TASK: Given the records below, pull every line with the word "output" into the answer.
··· MATERIAL FOR THIS TASK ···
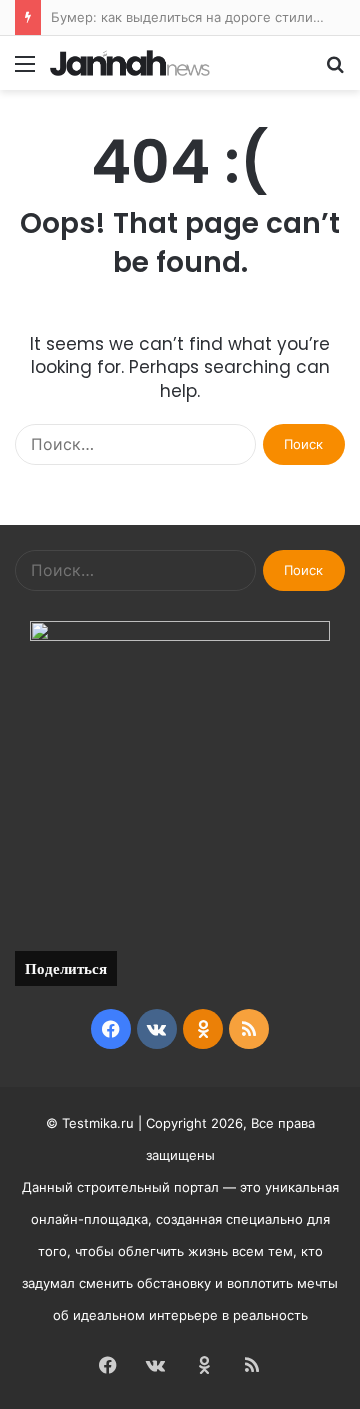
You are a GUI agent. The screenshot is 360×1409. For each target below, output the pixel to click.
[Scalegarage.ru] (130, 63)
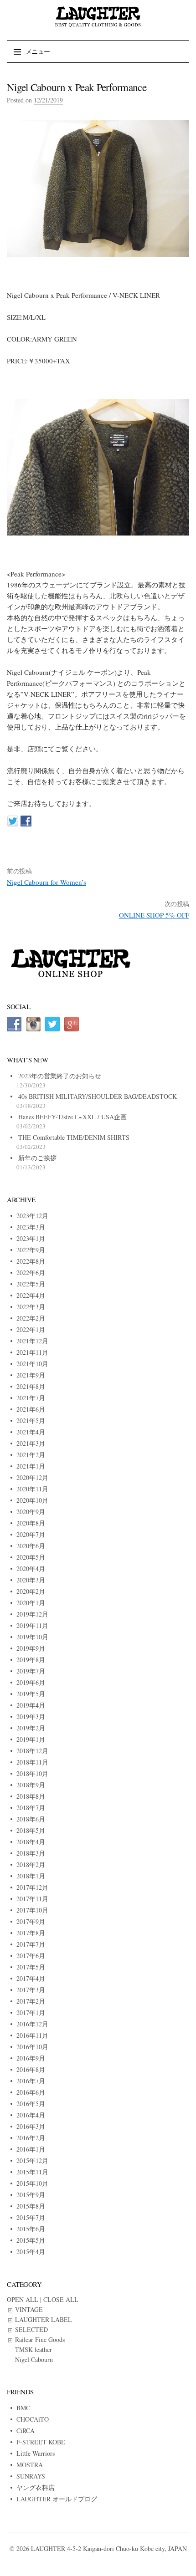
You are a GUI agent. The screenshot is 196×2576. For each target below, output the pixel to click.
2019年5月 (30, 1693)
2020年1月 (30, 1602)
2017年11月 (32, 1898)
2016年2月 (30, 2137)
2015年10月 (32, 2183)
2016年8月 (30, 2069)
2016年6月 (30, 2092)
···
RESPONSE TO THIS TASK:
You are a GUI agent. The screenshot is 360×1409. For each target below, output the pixel to click.
You are a GUI agent. The screenshot is 196×2576. For each target below, output the pixel to click.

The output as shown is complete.